Scand J Work Environ Health 2024;50(3):178-186    pdf

https://doi.org/10.5271/sjweh.4140 | Published online: 24 Jan 2024, Issue date: 01 Apr 2024

Respirable crystalline silica and lung cancer in community-based studies: impact of job-exposure matrix specifications on exposure–response relationships

by Ohlander J, Kromhout H, Vermeulen R, Portengen L, Kendzia B, Savary B, Cavallo D, Cattaneo A, Migliori E, Richiardi L, Plato N, Wichmann H-E, Karrasch S, Consonni D, Landi MT, Caporaso NE, Siemiatycki J, Gustavsson P, Jöckel K-H, Ahrens W, Pohlabeln H, Fernández-Tardón G, Zaridze D, Lissowska, Swiatkowska, Field, McLaughlin JR, Demers PA, Pandics T, Forastiere F, Fabianova E, Schejbalova M, ForetovaL, Janout V, Mates D, Barul C, Brüning T, Behrens T, Straif K, Schüz J, Olsson A, Peters S

Objectives The quantitative job-exposure matrix SYN-JEM consists of various dimensions: job-specific estimates, region-specific estimates, and prior expert ratings of jobs by the semi-quantitative DOM-JEM. We analyzed the effect of different JEM dimensions on the exposure–response relationships between occupational silica exposure and lung cancer risk to investigate how these variations influence estimates of exposure by a quantitative JEM and associated health endpoints.

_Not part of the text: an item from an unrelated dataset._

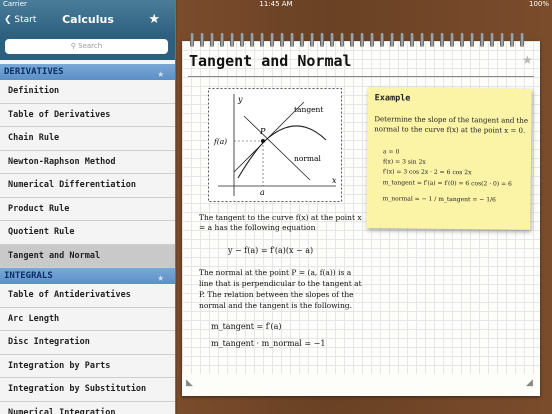 The image size is (552, 414). What do you see at coordinates (88, 390) in the screenshot?
I see `list-item: Integration by Substitution` at bounding box center [88, 390].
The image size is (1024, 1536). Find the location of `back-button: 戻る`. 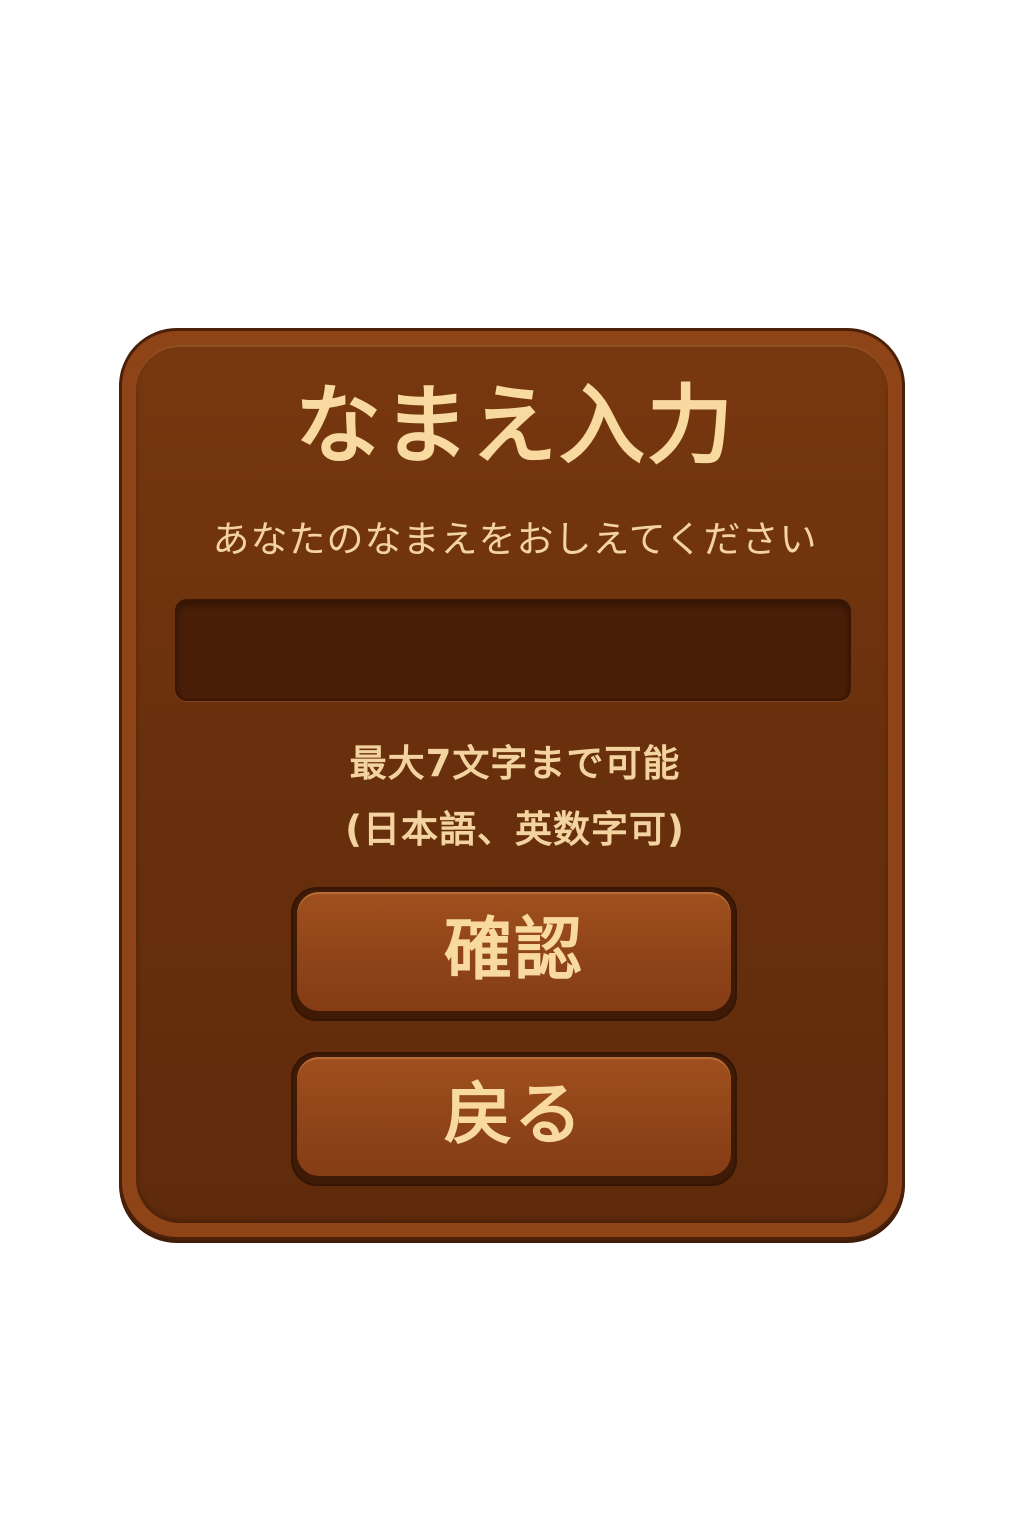

back-button: 戻る is located at coordinates (514, 1119).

Methods Using SYN-JEM, and alternative SYN-JEM specifications with varying dimensions included, cumulative silica exposure estimates were assigned to 16 901 lung cancer cases and 20 965 controls pooled from 14 international community-based case-control studies. Exposure–response relationships based on SYN-JEM and alternative SYN-JEM specifications were analyzed using regression analyses (by quartiles and log-transformed continuous silica exposure) and generalized additive models (GAM), adjusted for age, sex, study, cigarette pack-years, time since quitting smoking, and ever employment in occupations with established lung cancer risk.

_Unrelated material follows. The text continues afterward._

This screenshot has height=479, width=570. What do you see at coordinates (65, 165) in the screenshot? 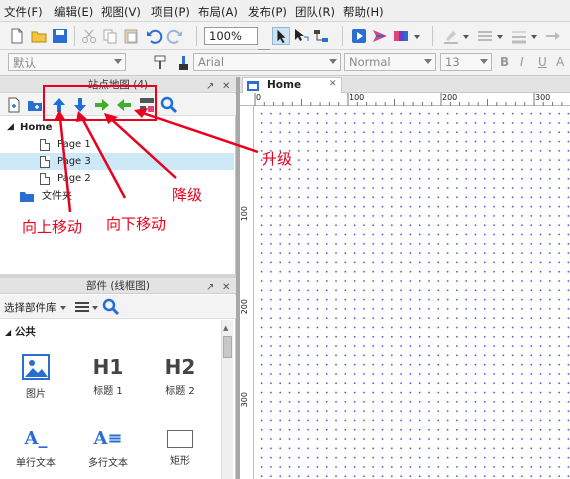
I see `arrow-move-up` at bounding box center [65, 165].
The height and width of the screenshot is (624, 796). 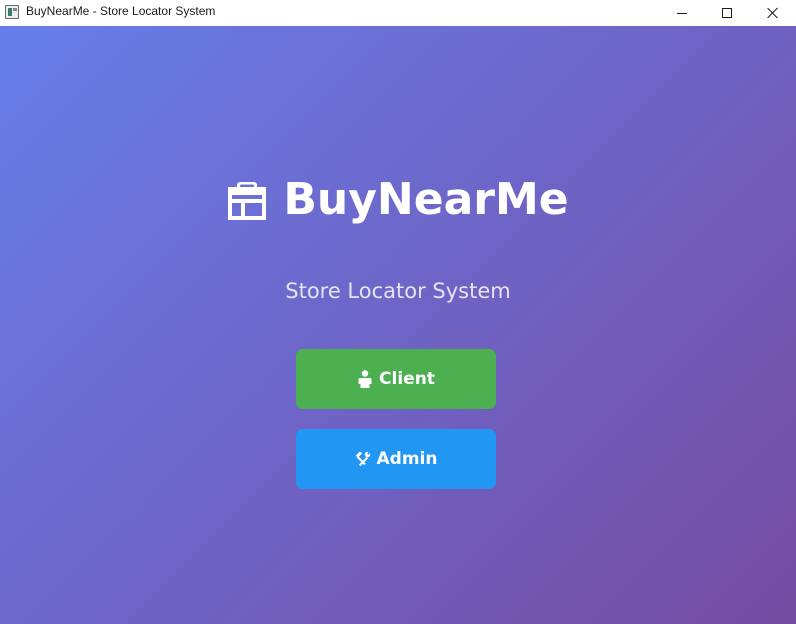 I want to click on maximize-button, so click(x=727, y=13).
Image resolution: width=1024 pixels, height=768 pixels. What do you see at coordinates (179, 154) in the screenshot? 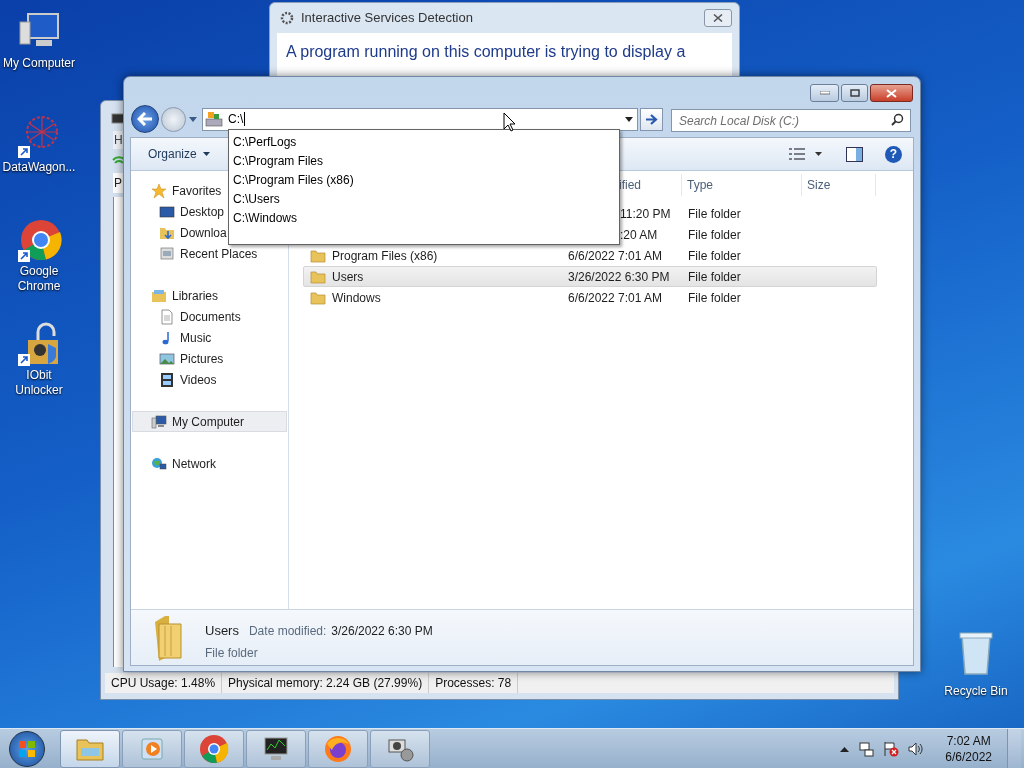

Results SYN-JEM and alternative specifications generated overall elevated and similar lung cancer odds ratios ranging from 1.13 (1st quartile) to 1.50 (4th quartile). In the categorical and log-linear analyses SYN-JEM with all dimensions included yielded the best model fit, and exclusion of job-specific estimates from SYN-JEM yielded the poorest model fit. Additionally, GAM showed the poorest model fit when excluding job-specific estimates.

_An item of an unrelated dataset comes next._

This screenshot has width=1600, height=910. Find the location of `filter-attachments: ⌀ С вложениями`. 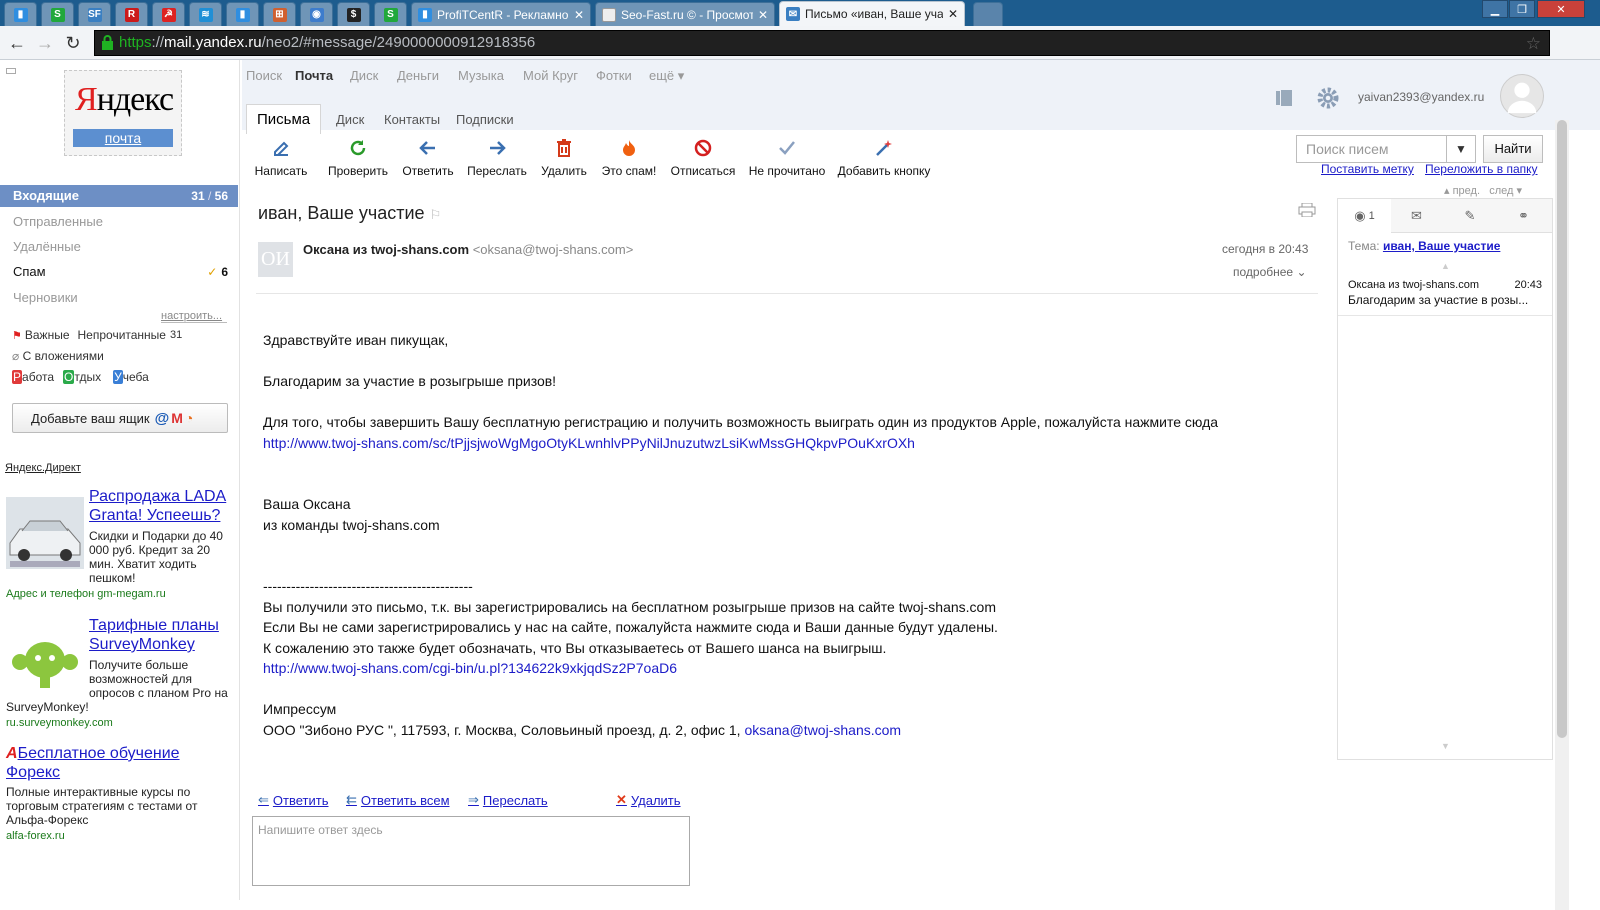

filter-attachments: ⌀ С вложениями is located at coordinates (58, 356).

Conclusion The established exposure–response relationship between occupational silica exposure and lung cancer was marginally influenced by varying the dimensions of SYN-JEM. Optimized modelling of exposure–response relationships will be obtained when incorporating all relevant dimensions, namely prior rating, job, time, and region. Quantitative job-specific estimates appeared to be the most prominent dimension for this general population JEM.